Directions for this task » Copy out all lines of the records in which the word "computer" appears.

::: Records shown :::

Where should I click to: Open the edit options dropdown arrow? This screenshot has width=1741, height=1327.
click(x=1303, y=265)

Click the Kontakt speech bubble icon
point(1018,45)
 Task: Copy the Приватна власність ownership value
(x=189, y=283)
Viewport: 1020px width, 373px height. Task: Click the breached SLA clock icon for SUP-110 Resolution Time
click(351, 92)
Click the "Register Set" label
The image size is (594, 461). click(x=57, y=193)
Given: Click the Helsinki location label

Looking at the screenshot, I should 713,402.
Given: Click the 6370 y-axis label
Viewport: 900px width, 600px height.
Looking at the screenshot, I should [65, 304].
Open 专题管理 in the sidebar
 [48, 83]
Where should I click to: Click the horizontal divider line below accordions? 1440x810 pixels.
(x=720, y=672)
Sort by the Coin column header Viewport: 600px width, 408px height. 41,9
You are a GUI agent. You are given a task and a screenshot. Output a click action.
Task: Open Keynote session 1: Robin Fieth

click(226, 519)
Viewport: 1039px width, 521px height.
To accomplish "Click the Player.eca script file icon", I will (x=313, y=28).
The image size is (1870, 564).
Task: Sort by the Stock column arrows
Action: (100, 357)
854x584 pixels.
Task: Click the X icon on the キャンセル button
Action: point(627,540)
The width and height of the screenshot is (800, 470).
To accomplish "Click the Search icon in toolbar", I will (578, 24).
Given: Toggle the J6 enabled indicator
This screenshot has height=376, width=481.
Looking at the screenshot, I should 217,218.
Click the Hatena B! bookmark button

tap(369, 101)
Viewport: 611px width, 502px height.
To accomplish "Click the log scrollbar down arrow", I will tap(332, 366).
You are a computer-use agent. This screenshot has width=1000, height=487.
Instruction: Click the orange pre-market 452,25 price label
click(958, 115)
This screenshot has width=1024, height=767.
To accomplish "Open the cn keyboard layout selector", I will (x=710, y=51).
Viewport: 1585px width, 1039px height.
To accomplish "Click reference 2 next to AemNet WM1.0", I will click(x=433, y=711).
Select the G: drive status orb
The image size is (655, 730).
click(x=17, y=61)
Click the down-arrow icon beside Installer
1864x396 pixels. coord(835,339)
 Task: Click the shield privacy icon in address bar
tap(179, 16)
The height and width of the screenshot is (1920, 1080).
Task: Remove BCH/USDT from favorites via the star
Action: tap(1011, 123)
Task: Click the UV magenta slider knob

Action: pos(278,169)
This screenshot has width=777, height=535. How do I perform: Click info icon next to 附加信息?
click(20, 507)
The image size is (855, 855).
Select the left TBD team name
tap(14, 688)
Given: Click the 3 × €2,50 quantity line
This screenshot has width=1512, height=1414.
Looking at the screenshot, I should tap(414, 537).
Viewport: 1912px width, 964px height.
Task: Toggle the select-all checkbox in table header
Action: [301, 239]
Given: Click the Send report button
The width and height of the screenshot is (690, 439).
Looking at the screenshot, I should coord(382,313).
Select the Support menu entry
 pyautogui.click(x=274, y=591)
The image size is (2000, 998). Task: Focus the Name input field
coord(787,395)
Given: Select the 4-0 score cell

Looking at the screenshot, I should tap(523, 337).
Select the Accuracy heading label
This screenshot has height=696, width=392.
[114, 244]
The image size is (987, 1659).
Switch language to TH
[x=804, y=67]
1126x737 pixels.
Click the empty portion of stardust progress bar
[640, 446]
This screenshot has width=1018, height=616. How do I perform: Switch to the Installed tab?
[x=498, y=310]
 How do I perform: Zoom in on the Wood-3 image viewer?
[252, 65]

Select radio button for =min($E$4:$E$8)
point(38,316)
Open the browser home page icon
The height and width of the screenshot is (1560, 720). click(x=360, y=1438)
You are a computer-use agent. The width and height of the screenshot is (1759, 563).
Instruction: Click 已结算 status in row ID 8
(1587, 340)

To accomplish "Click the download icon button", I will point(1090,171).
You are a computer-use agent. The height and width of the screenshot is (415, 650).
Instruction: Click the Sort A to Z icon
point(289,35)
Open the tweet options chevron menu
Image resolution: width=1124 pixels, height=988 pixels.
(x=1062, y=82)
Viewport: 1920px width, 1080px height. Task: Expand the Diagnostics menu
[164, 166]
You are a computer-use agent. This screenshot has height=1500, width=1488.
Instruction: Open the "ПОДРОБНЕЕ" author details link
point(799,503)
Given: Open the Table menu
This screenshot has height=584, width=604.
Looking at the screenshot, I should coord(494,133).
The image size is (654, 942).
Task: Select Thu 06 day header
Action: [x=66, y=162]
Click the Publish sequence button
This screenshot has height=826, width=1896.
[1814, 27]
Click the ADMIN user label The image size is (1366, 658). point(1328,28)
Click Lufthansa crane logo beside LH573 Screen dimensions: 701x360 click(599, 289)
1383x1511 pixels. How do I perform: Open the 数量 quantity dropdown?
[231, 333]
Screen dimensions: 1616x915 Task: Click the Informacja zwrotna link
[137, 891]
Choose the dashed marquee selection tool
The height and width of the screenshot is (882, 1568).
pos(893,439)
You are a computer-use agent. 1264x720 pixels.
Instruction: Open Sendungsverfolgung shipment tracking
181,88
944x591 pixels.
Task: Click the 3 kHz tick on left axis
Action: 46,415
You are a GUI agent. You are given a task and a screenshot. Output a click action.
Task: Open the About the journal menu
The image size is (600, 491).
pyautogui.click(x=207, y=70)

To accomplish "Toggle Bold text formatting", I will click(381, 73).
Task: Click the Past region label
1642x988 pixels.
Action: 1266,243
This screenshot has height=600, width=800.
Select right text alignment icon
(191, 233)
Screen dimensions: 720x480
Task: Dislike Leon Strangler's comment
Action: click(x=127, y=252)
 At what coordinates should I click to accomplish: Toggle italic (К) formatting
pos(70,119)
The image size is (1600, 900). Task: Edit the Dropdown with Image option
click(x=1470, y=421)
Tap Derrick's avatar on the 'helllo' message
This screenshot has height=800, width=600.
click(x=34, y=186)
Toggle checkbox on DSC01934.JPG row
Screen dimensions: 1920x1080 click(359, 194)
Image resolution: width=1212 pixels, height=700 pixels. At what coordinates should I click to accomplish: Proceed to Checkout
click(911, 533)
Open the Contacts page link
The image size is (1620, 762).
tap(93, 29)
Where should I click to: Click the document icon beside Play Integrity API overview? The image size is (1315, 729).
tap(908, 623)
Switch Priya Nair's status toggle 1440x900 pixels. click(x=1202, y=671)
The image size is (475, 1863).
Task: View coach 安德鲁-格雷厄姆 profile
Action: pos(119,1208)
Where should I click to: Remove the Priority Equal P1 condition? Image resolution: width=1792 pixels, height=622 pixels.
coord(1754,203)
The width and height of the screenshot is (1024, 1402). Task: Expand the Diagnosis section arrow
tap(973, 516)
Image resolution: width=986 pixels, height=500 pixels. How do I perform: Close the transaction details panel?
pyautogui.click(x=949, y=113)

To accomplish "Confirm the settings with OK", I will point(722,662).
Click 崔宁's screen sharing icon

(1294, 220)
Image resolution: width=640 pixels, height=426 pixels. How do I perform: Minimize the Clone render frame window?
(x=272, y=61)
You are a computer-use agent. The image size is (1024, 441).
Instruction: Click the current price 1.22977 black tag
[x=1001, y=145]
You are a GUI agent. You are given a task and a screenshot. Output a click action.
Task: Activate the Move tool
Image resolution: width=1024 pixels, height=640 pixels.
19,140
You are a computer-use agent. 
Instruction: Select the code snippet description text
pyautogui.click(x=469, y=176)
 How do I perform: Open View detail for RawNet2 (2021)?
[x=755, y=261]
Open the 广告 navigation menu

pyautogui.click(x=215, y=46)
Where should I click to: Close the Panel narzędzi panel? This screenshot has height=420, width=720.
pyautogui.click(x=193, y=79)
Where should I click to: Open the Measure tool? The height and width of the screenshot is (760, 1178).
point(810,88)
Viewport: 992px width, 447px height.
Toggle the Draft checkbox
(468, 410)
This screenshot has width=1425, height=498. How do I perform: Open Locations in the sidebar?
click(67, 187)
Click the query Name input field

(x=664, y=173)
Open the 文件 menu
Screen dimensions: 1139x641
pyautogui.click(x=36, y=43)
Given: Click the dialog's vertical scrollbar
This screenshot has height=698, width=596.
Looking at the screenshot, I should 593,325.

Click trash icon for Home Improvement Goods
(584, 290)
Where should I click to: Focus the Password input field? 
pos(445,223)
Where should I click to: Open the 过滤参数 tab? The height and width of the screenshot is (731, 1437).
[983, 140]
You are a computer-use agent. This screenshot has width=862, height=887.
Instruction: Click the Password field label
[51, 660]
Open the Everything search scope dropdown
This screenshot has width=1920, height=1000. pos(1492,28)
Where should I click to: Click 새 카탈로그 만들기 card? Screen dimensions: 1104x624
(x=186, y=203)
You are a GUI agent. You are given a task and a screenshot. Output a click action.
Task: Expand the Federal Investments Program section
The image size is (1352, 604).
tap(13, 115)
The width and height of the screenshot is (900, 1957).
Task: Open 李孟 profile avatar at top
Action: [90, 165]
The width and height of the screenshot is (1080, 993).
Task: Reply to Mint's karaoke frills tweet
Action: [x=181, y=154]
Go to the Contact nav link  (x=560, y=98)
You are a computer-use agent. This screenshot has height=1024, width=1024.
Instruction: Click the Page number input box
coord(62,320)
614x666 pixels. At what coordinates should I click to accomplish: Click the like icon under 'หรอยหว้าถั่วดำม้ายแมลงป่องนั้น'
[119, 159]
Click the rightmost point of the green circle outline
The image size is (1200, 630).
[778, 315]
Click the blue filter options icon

:::

Answer below »
You are a computer-use agent. This screenshot has width=1000, height=487.
You are a computer-use agent. The width and height of the screenshot is (1759, 563).
You are a computer-use agent. The height and width of the screenshot is (415, 650).
You are a computer-use agent. This screenshot has height=1500, width=1488.
You are a computer-use agent. 1264x720 pixels.
You are a computer-use agent. The image size is (1024, 441).
You are a computer-use agent. 
You are a computer-use agent. This screenshot has width=862, height=887.
You are a computer-use agent. This screenshot has height=1024, width=1024.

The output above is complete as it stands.